NEW YORK (GenomeWeb) – Through a genome-wide association study, a German-led team of researchers has uncovered novel multiple sclerosis susceptibility loci that are also linked to epigenetic regulation.
The Max Planck Institute of Psychiatry's Bertram Müller-Mysok and his colleagues conducted a GWAS of nearly 5,000 people with multiple sclerosis and more than 10,000 controls. As the researchers reported in Science Advances today, they linked 15 loci outside of the major histocompatibility complex to MS susceptibility, including four loci that hadn't before been associated with the disease. Recent studies have further suggested that these loci have roles in epigenetic regulation.
"As epigenetic mechanisms constitute a major route for environmental risk factors to influence expression of disease-associated genes, regulation of DNA and protein methylation is an interface where genetic and environmental risk factors for MS might intersect," Müller-Mysok and his colleagues wrote in their paper.
The team recruited two cohorts, one with 3,934 patients and 8,455 controls and the other with 954 cases and 1,940 controls. Both cohorts were imputed to the 1,000 Genomes Phase I data to yield more than 8 million variants. The researchers conducted a separate GWAS on each cohort.
In a pooled analysis, the researchers uncovered associations both within and outside the MHC region. Outside the MHC, 15 loci exhibited genome-wide significance, 10 of which had previously linked to MS in a different GWAS study, and one of which — DLEU1 — had been linked to MS through a candidate gene study. The remaining four were novel MS susceptibility loci, according to the team.

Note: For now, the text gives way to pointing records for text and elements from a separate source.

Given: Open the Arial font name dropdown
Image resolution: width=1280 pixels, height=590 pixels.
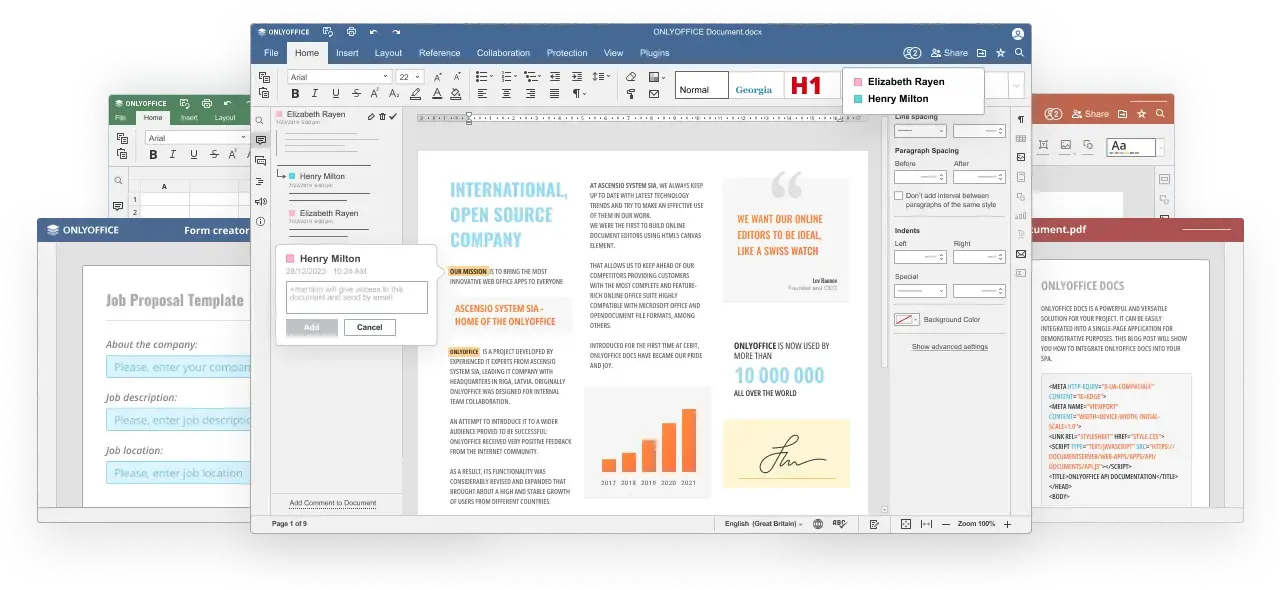Looking at the screenshot, I should [339, 77].
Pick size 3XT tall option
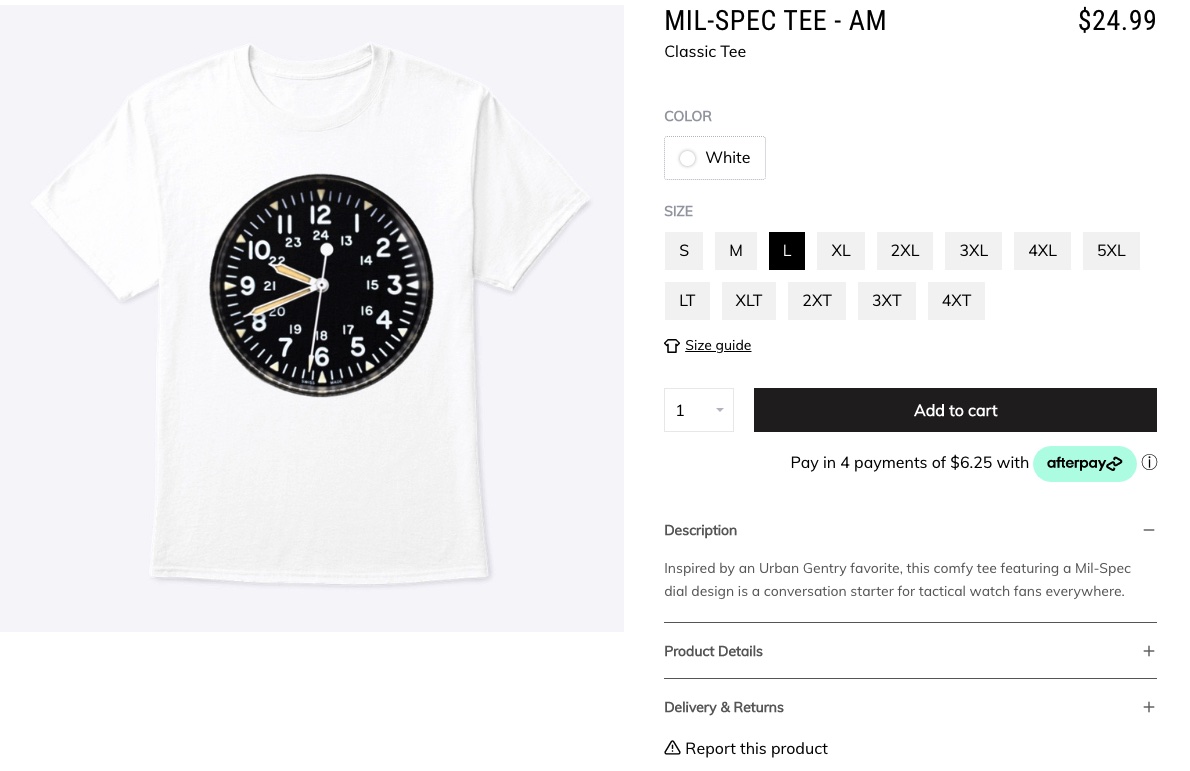 (x=886, y=301)
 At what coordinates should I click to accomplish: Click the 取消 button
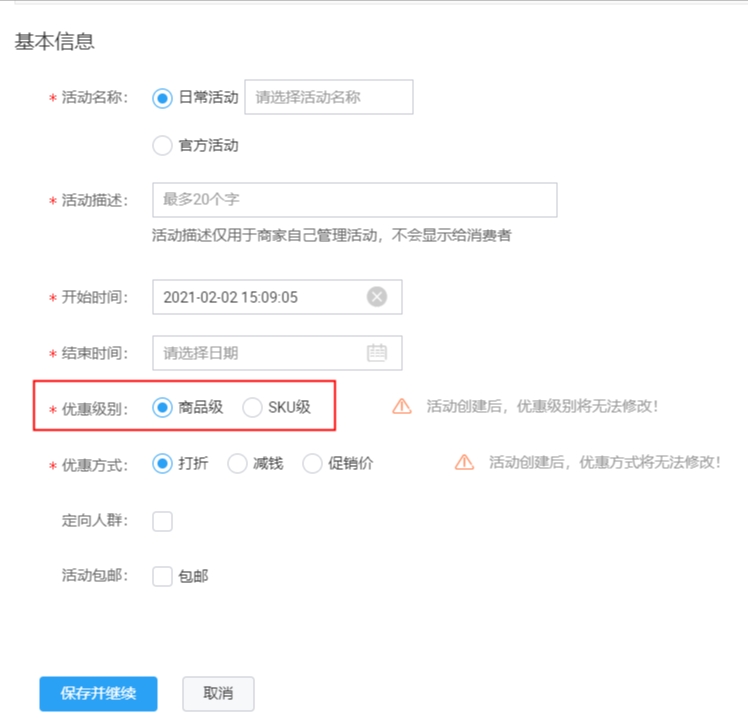[218, 693]
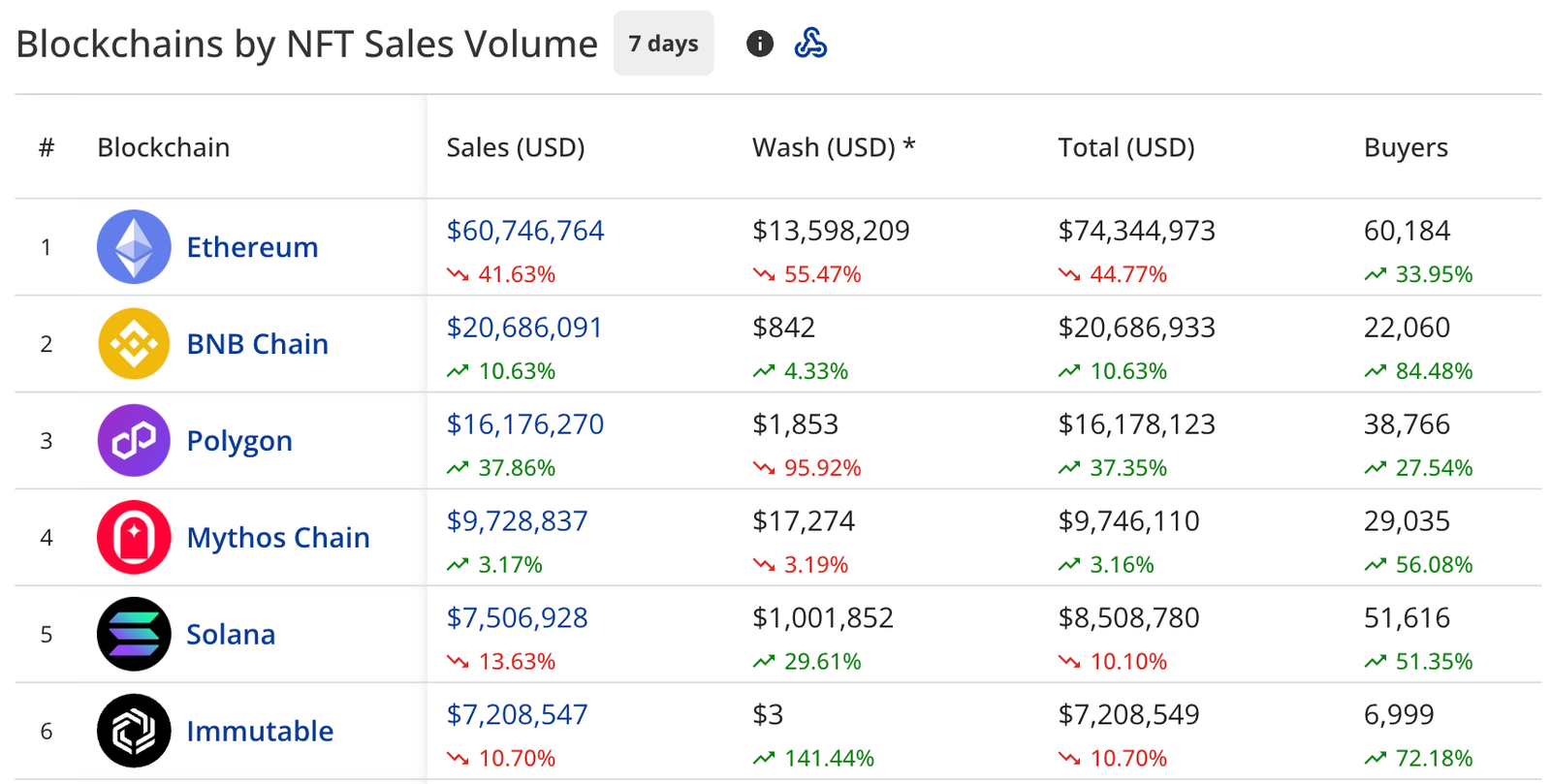
Task: Open the Mythos Chain name link
Action: pos(278,538)
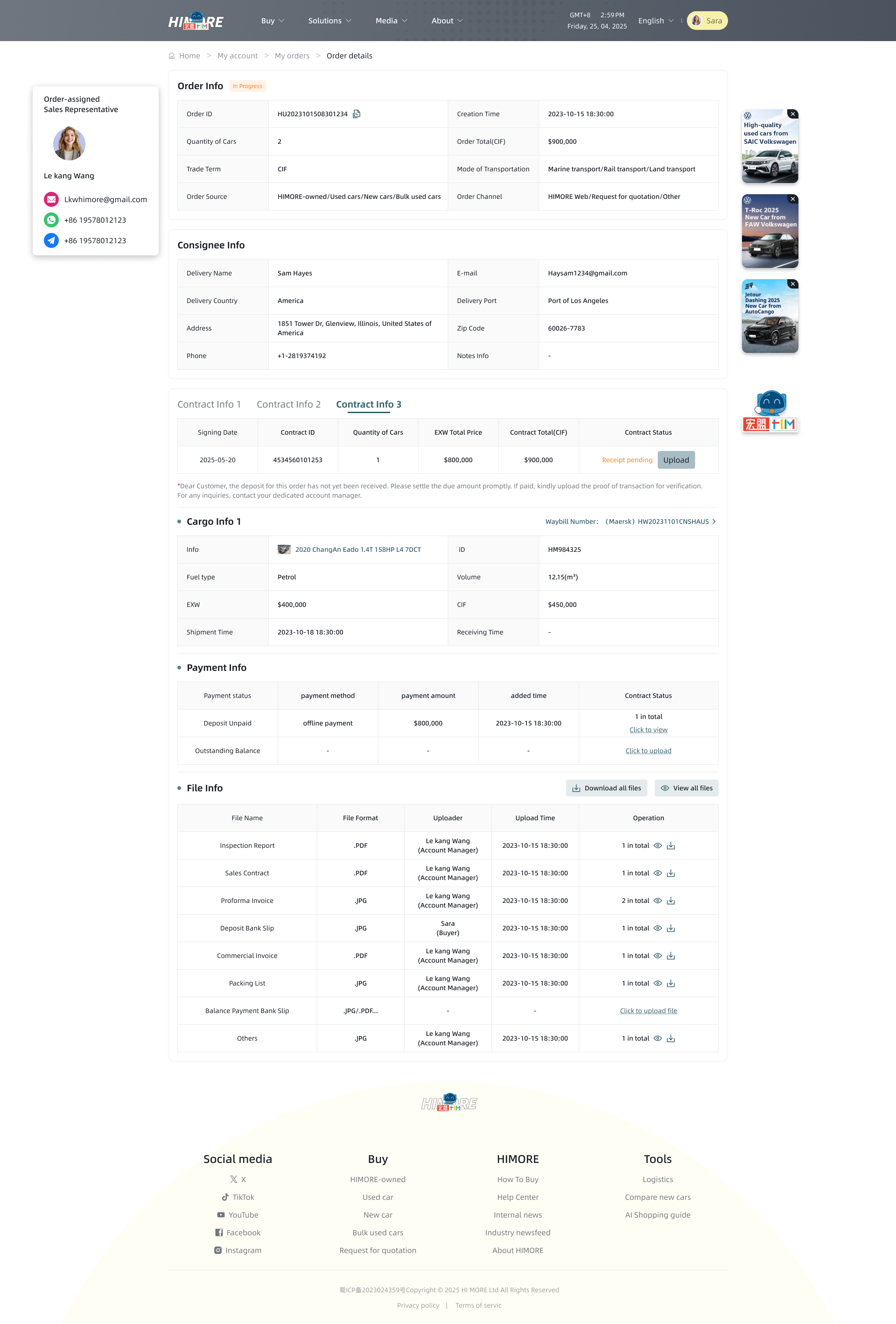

To validate these variants, the researchers then compared their findings to those from another, larger MS study. Some 104 variants were analyzed in both studies, and they all exhibited the same direction of effect. In addition, they examined the lead variants at these four novel MS susceptibility loci and DLEU1 in an independent cohort of 2,903 cases and 3,323 controls from Sardinia. Two variants, rs2812197 and rs4925166, could be replicated, while the other two exhibited the same direction of effect, but didn't reach significance.
The association at rs4925166 was the strongest of the novel loci, Müller-Mysok and his colleagues said, noting that it exhibited an odds ratio of 0.85 in the pooled German cohort. They traced this SNP to chromosome 17 and an intron of the TOP3A gene, which encodes the DNA topoisomerase IIIα.
But as there were other strongly associated SNPs in this region, the researchers conducted an eQTL analysis and found that the variant at rs4925166 and the proxy SNPs were part of a strong eQTL with the SHMT1 gene. This eQTL was replicated in two independent datasets and in an eQTL database.
They further found eight methylation QTLs between rs4925166 and CpGs in SHMT1 in a dataset from the Max Planck Institute of Psychiatry, and three of these MQTLs could be replicated in the Grady Trauma Project dataset. Through this and further analyses, the researchers concluded that rs4925166 affects SHMT1 gene expression in a complex manner.
Müller-Mysok and his colleagues traced the three other novel loci to an intron of L3MBTL3, an intron in ERG, and to an intron in the gene MAZ, respectively.
While each of the genes associated with the four novel multiple sclerosis susceptibility loci and DLEU1 have known roles in regulatory processes of the immune system, the researchers noted that there's been both direct and indirect evidence also linking them to epigenetic regulatory mechanisms.
For instance, L3MBTL3 recognizes epigenetic histone lysine methylation and ERG interacts with the histone H3–specific methyltransferase ESET. Meanwhile, SHMT1 helps to maintain methylation homeostasis in the cell as it catalyzes a key reaction in the creation of the methyl donor substrate SAM.
"By finding novel risk genes with potential roles in epigenetic regulation, our study adds further indication that epigenetic mechanisms might be important for MS susceptibility," Müller-Mysok and his colleagues wrote. "A disturbed homeostasis of methyl donors, caused by an altered expression of SHMT1, is likely to have an impact on the disease."